Copy the lines from the one that has "The height and" through the one that has "pyautogui.click(x=430, y=126)", replacing "row" with "entry" and leaving everything else unchanged. Omit the pictures.

____

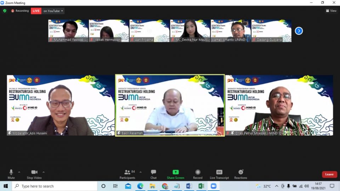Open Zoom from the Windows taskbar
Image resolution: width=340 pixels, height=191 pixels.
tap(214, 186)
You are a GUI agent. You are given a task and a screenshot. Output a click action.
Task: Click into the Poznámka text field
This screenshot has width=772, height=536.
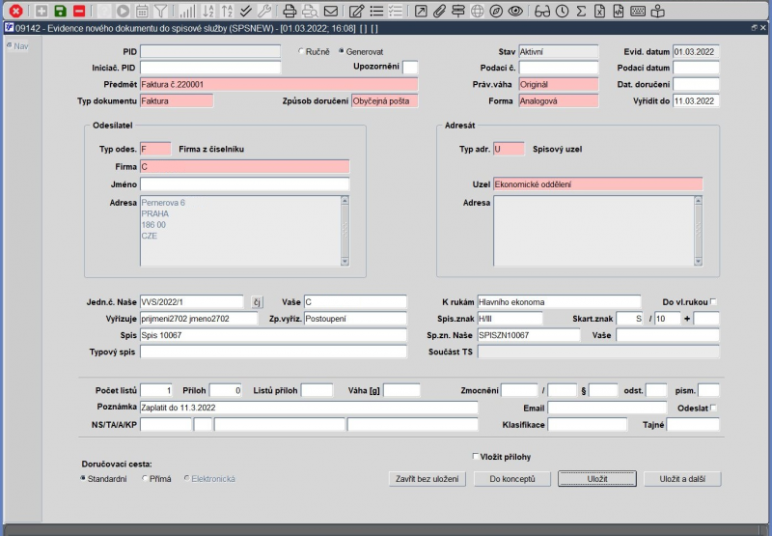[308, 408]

____

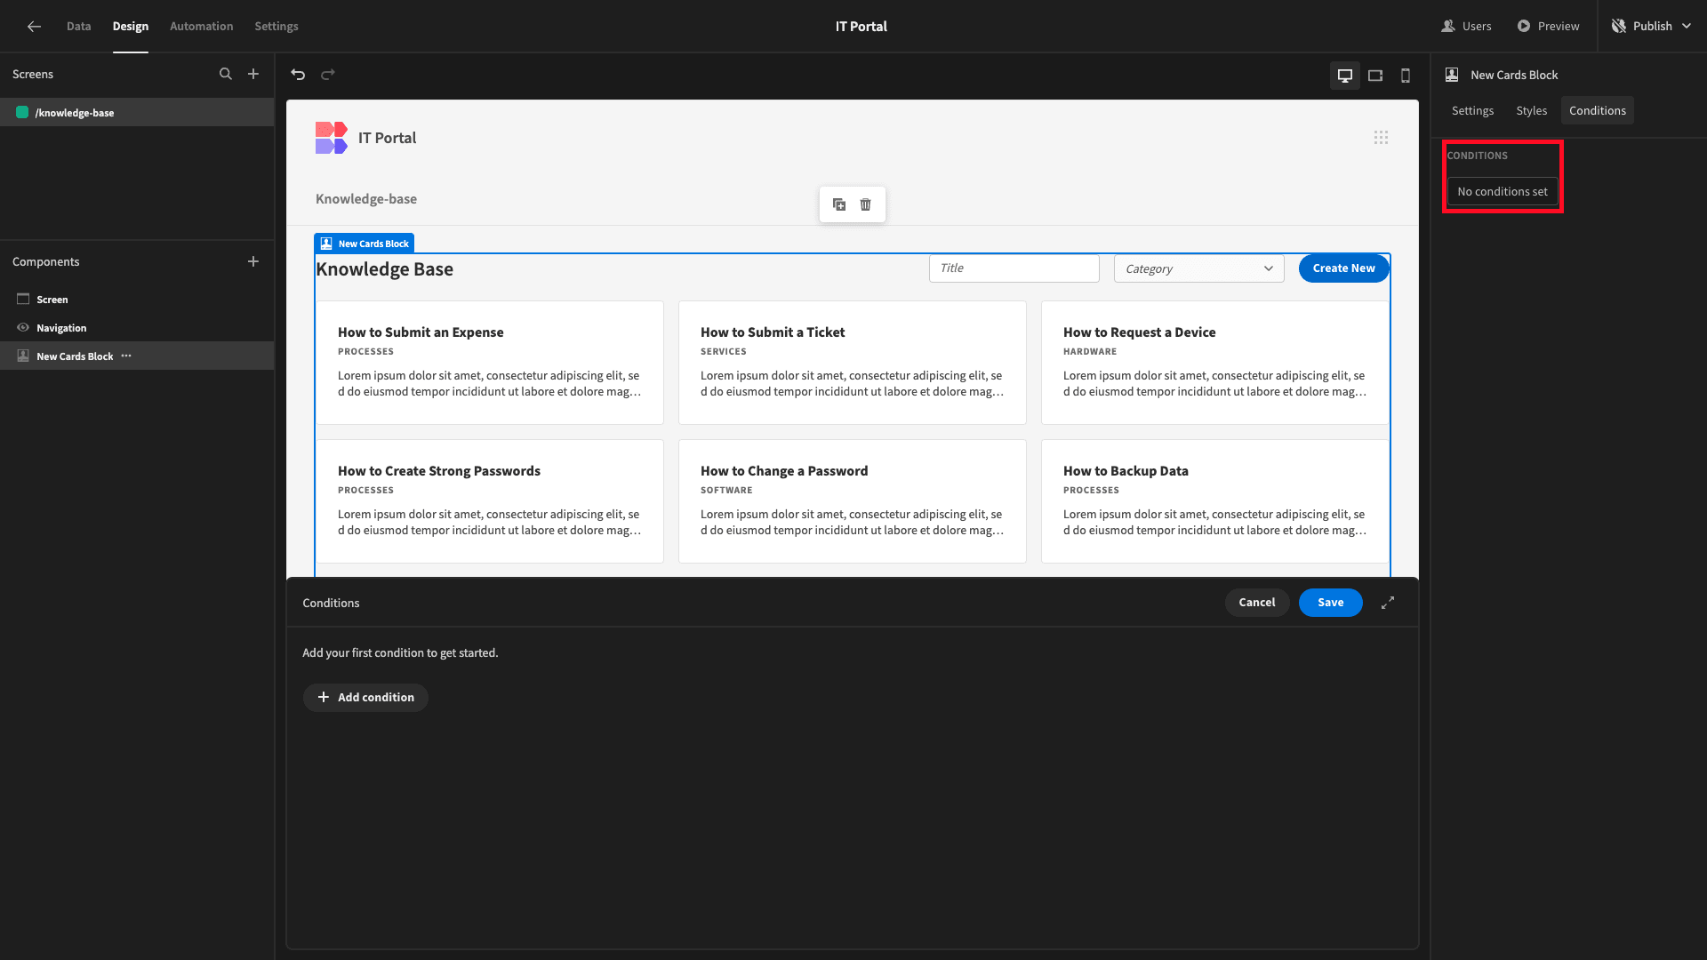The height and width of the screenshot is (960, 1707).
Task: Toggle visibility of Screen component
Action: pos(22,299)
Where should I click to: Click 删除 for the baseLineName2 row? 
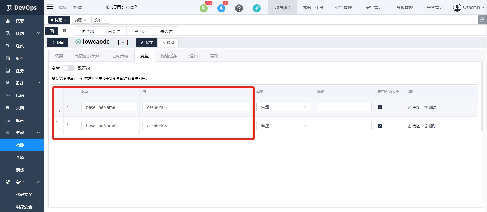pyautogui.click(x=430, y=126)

____

### Complete output
The height and width of the screenshot is (960, 1707).
Task: Toggle visibility of Screen component
Action: pos(22,299)
Where should I click to: Click 删除 for the baseLineName2 entry? 
pyautogui.click(x=430, y=126)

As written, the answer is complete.